## Source extract
##########
MIT and TI to produce low energy chips
Body-powered RFID just one exciting app
Boffins working at MIT and Texas Instruments believe they're on the road to new chip designs which consume significantly less power, promising a revolution in many fields of electronics. The research was funded by DARPA*, the US warboffinry bureau which considers that the only place for a walking tour is the wild side.
The joint MIT/TI team reckon that the new generation of chips could run on 0.3-volt power supplies rather than the 1-volt levels common today. MIT prof Anantha Chandrakasan believes that this will deliver an order-of-magnitude drop in power consumption, possibly allowing small devices such as medical implants to run on power generated from users' body heat.
"Memory and logic circuits have to be redesigned to operate at very low power supply voltages," said Chandrakasan, adding that further efficiencies were gained by placing a DC-to-DC voltage reducer on the chip alongside the redesigned circuitry.
DARPA are naturally interested in military applications, and uncharacteristically they seem to have gone for a relatively pedestrian solution rather than personal fuel cells or something. Battery life is becoming a serious concern in modern warfare, and troops must carry an increasing load of stored power. The panoply of communications, sensing and communications gadgetry used by modern soldiers could all benefit from increased-efficiency chips.
It also appears that the Pentagon tech-fanciers are interested in distributed acoustic sensor networks, and perhaps health monitors attached to soldiers' bodies. DARPA has reportedly funded the new chip research at MIT and TI to the tune of $700k, and intends to award more cash soon.
The US Army in particular is interested in lower-power electronics.
"The future Army is very robotic," Army tech chief Barry Perlman told AP.
"The soldier controls what goes on, but he doesn't have to put himself in harm's way. It saves lives."
Dennis Buss of TI thought that the new kit would have implications far beyond the military, however.
"These design techniques show great potential for products and applications including wireless terminals, RFID, battery-operated instrumentation, sensor networks, medical electronics and many others," he said.
"I think this is a very important next step in a trend that's been going on in our industry for the last four or five years," he said. "The industry has woken up to the fact that low power is very important."
Chandrakasan said that working apps could be ready "in five years in a number of exciting areas".
##########
## Stored data
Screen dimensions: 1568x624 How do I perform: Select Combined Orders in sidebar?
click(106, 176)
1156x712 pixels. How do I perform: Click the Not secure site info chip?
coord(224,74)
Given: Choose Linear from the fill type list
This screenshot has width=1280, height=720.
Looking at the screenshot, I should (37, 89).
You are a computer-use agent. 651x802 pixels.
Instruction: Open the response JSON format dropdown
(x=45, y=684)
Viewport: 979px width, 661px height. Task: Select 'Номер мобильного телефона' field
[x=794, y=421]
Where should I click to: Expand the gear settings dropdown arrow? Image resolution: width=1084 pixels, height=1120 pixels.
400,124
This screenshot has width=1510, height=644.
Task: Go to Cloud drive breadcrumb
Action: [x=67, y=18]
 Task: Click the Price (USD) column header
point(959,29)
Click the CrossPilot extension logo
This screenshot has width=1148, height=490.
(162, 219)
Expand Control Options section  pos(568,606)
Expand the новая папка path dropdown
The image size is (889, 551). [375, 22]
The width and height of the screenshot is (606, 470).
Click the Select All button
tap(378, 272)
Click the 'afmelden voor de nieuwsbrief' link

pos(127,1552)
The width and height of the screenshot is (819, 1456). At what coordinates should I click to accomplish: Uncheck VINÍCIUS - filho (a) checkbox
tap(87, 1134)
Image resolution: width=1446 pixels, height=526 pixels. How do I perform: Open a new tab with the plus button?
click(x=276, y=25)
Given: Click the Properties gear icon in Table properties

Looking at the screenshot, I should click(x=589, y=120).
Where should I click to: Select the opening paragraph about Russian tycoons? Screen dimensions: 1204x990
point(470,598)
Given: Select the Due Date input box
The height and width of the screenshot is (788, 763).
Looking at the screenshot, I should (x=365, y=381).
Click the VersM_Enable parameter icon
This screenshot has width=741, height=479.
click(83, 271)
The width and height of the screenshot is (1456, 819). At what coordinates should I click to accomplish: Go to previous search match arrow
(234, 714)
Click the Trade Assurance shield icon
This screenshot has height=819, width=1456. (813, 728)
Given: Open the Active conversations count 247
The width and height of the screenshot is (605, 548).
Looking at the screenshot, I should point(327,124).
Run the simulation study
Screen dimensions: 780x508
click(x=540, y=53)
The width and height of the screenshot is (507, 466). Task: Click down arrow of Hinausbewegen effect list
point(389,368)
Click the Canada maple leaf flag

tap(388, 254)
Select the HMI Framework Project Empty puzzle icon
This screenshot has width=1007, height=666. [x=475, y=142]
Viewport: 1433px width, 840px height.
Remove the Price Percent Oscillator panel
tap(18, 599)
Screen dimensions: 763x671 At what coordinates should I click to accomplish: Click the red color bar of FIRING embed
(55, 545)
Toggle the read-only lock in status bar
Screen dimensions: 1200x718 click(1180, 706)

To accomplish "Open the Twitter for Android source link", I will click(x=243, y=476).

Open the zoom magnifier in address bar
##########
## Work instruction 1
In the low-energy chip article, list the products and applications that Dennis Buss names as benefiting from the new design techniques.
## Work instruction 2
Reproduce the passage of the low-energy chip article starting at "DARPA are naturally" and ending at "more cash soon.".
## Work instruction 3
According to the low-energy chip article, what power supply voltage could the new generation of chips run on?
None of the stored data is required for this work.

## Your solution 1
Wireless terminals, RFID, battery-operated instrumentation, sensor networks, and medical electronics.

## Your solution 2
DARPA are naturally interested in military applications, and uncharacteristically they seem to have gone for a relatively pedestrian solution rather than personal fuel cells or something. Battery life is becoming a serious concern in modern warfare, and troops must carry an increasing load of stored power. The panoply of communications, sensing and communications gadgetry used by modern soldiers could all benefit from increased-efficiency chips.
It also appears that the Pentagon tech-fanciers are interested in distributed acoustic sensor networks, and perhaps health monitors attached to soldiers' bodies. DARPA has reportedly funded the new chip research at MIT and TI to the tune of $700k, and intends to award more cash soon.

## Your solution 3
0.3 volts, rather than the 1-volt levels common today.